Quality assurance chiefs have abandoned plans to routinely "drill down" into university departments for subject-level inspections in the new quality regime.

The Quality Assurance Agency has listened to complaints from vice-chancellors that the proposals for a "light-touch" quality assurance regime leave too much room for the continuation of subject reviews by another name. It was planned that during institution-wide audits of quality-assurance systems, subject specialists would inspect at least 10 per cent of each university's teaching.

But it is understood that in a draft operational model by QAA acting chief executive Peter Williams, the plan has been dropped and audit teams are unlikely to include subject specialists. There will be subject-level inspections only in universities found to have quality shortcomings.

The QAA has met the Higher Education Funding Council for England to finalise the plan.

A QAA account of the responses to the consultation on the regime reveals concerns from vice-chancellors about the extent of subject-level assessment.

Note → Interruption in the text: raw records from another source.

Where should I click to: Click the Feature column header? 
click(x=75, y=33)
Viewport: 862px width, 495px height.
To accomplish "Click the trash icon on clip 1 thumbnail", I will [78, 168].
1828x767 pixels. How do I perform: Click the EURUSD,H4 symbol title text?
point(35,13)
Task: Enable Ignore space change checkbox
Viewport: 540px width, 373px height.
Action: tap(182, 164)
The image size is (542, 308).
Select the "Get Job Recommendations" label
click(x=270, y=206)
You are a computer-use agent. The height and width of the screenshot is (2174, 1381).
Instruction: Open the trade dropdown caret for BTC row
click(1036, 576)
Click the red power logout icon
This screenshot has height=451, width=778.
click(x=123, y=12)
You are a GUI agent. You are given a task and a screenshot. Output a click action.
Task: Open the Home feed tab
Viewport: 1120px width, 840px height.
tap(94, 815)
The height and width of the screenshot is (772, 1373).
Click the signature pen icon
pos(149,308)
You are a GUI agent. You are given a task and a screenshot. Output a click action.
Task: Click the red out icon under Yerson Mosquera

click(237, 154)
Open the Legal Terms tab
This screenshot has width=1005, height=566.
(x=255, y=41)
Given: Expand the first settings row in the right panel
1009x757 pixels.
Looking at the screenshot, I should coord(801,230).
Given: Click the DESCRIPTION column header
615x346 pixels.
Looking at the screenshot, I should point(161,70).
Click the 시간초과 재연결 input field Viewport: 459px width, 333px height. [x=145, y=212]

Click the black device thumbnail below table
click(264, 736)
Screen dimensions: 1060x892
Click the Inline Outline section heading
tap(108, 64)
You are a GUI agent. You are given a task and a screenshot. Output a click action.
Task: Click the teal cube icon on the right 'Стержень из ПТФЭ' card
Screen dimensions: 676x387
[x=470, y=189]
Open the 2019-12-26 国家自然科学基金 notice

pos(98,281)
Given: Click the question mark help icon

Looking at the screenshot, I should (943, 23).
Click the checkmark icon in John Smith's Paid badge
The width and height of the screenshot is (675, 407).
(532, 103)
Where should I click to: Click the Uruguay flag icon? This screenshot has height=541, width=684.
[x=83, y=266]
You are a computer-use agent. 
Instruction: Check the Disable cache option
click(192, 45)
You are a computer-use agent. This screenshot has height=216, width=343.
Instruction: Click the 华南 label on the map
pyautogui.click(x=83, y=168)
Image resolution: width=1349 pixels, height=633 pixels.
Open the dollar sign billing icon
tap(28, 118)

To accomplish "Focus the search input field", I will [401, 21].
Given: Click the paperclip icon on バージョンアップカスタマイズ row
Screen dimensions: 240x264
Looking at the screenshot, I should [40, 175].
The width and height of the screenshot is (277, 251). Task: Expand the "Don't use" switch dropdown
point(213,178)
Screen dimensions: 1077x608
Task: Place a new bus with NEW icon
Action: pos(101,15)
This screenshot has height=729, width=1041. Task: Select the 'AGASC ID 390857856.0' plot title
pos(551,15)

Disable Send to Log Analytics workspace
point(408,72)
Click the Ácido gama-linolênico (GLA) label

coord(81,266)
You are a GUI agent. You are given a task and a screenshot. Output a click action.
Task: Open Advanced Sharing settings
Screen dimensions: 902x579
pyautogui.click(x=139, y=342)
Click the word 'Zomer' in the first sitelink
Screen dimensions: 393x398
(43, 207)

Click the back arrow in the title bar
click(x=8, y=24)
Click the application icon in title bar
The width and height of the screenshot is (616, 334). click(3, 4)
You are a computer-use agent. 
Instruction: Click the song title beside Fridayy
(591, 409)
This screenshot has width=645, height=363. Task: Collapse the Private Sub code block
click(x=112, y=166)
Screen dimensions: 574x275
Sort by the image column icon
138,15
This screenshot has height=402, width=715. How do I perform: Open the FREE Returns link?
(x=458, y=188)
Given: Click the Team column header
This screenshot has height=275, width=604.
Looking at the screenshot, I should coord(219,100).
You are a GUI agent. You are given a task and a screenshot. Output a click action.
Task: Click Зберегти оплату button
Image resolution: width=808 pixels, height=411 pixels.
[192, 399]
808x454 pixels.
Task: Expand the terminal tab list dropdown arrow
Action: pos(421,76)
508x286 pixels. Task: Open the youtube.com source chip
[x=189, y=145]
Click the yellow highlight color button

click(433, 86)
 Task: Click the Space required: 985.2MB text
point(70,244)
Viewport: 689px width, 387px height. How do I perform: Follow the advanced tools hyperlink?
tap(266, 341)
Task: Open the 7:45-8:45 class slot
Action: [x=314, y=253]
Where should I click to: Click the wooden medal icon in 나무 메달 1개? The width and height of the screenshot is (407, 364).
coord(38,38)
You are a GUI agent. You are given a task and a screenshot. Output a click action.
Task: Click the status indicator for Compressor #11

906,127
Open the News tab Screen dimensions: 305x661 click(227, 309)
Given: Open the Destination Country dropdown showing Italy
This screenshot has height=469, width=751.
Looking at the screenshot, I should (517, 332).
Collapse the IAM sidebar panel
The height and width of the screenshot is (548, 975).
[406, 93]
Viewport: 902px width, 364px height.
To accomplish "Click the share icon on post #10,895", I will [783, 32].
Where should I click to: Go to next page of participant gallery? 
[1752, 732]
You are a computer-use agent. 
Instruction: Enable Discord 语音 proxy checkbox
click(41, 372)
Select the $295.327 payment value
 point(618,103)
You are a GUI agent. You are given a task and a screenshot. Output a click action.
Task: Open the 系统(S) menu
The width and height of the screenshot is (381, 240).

"There was general unease - both in principle and in practice - about the number and range of external subject-level processes within what was presented as a method based on institutional audit," the report says. "The fact that audit teams would include subject specialists confirmed many institutions' concerns about confusion of purpose."

Mr Williams was keen to meet institutions objectives. He said: "We have made a lot of progress in recent weeks.

"There are one or two areas that remain to be resolved, particularly on how audit trails can avoid being misinterpreted as subject review by another name, and as soon as this is done, the QAA will publish its proposals and be asking for views on them".

In return for the concessions on subject reviews, students will be made a more central part of the new regime. As well as the publication of student feedback surveys, students are likely to be brought into consultations on the scope and focus of audits.

This new student focus is likely to be an area, pushed by ministers, that will not please the universities.

The QAA's feedback report says: "Many (institutions) had reservations about the suggestion that summaries of the results of internal processes - for example, student feedback reports and external examiners' reports - might be published; they see this as potentially comprising the rigour and candour of those processes."